私が言葉を返そうとすると、マグロは言葉を続けた。

「……君は職務放棄をしている様で、常に人類が納得出来る方法を探していたのだな。いや、君だけじゃない。皆んなだ。皆んな、そうしていた……ネモトはまた新たな犠牲の元に延命しようとして、ツツミは自棄っぱちで自由を求めた。俺は……俺はきっと全部滅べば良いと思った……お前は」

──きっと、全部に共感して、全部を試そうと考えた。

私がそう言うとマグロは「ああ」と項垂れた。そうやって、横たわるマグロの足元には気持ちよさそうに眠るフタワが横たわっていた。何の陰りもない笑顔で。まるで、一切の恐怖を纏わずに。私は、その寝顔を見て……心より、嫌悪に駆られた。今まで、二人で悩んで、喜びを分かち合ってきていたと思ったのに……。フタワにとって、私はただの脚に過ぎなかったのか。「……お兄ちゃん」フタワはボソボソとそう呟く。その呟きを聞いて、私は空を仰ぎ見た。仰いだ空からはぽつりぽつりと肉の涙が落ち始めていた。

「お兄ちゃん……君の言う彼も、旅人なんだな」

 いつかは知らないが、以前にも亜球の存亡の危機が訪れたのだろう。それでフタワが「お兄ちゃん」と呼ぶ旅人は救いの手を求めて此処に来た。お兄ちゃんはそれを解決するピースを見つけられなかったが、代わりにフタワを見付けた。もしかしたら、入口で見た日記は彼の物かも知れない。

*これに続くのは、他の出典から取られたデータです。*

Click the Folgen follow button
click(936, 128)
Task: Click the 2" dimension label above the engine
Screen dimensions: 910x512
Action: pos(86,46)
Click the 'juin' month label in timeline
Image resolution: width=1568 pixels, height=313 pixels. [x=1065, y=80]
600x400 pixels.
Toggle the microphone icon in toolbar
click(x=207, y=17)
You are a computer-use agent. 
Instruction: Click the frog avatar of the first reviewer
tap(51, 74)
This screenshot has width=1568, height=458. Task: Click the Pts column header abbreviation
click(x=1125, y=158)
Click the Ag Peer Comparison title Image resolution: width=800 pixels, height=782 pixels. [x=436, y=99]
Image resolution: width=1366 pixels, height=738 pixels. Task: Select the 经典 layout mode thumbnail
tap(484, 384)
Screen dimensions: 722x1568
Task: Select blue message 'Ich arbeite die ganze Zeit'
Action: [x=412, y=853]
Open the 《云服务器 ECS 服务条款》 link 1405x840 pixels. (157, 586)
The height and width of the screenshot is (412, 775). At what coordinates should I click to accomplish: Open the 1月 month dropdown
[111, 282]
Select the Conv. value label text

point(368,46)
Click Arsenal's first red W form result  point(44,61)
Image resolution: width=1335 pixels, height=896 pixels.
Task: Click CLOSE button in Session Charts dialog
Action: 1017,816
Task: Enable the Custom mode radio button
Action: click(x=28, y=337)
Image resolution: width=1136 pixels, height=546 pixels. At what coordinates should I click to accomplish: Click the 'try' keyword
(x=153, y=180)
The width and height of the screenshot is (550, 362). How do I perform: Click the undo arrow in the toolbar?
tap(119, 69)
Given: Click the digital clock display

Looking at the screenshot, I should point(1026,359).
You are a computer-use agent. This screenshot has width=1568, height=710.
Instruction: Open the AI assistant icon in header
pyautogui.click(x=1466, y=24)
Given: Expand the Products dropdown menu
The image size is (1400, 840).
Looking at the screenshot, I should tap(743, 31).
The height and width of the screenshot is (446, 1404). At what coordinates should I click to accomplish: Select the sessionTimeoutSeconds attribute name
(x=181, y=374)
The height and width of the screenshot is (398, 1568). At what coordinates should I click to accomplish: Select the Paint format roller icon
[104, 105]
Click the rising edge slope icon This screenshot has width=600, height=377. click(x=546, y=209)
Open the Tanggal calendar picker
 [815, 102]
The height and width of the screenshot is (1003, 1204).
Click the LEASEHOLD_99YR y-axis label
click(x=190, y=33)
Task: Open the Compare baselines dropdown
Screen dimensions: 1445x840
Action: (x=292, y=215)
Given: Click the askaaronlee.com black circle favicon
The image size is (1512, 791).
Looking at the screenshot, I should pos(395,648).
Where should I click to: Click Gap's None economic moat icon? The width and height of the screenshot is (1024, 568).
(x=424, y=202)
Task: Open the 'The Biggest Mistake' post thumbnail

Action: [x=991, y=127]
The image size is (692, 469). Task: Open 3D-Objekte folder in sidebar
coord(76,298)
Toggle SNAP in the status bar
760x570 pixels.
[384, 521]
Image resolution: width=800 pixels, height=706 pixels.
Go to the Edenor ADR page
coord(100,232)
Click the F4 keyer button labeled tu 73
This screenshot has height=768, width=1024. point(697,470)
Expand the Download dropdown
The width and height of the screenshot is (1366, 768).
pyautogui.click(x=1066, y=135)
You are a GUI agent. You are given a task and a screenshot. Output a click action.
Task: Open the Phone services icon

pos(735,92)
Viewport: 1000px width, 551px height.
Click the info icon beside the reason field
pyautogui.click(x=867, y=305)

「フタワは希望だった……既存の世界を撃ち壊してくれる……」

言うなれば、旅人専用のトラップ。ありもしない可能性を我々に見せることで「亜球の自浄作用」を麻痺させる。そうして、俺達は決して届かない理想郷に思いを馳せる。……その耽美な毒が亜球の全身に周りに廻った時、フタワは満足げに微笑むのだろう。

「……どん詰まりだな」

私がそう言うと、マグロはライフルを手元に抱き寄せ、入口へと向けた。

「……誰かが此方に向かってきている。……ま、警戒してもしょうがないだろうが」マグロはそう呟くと、私の様子も見ずに立ち上がった。私もそれに合わせて立ち上がらせられ……二人で、入り口を見つめた。私の黒翼とマグロの銃が窮屈が故に擦れ合う。……そして、そんな私達をみつめる事なく、フタワは眠りに堕ちたままだった。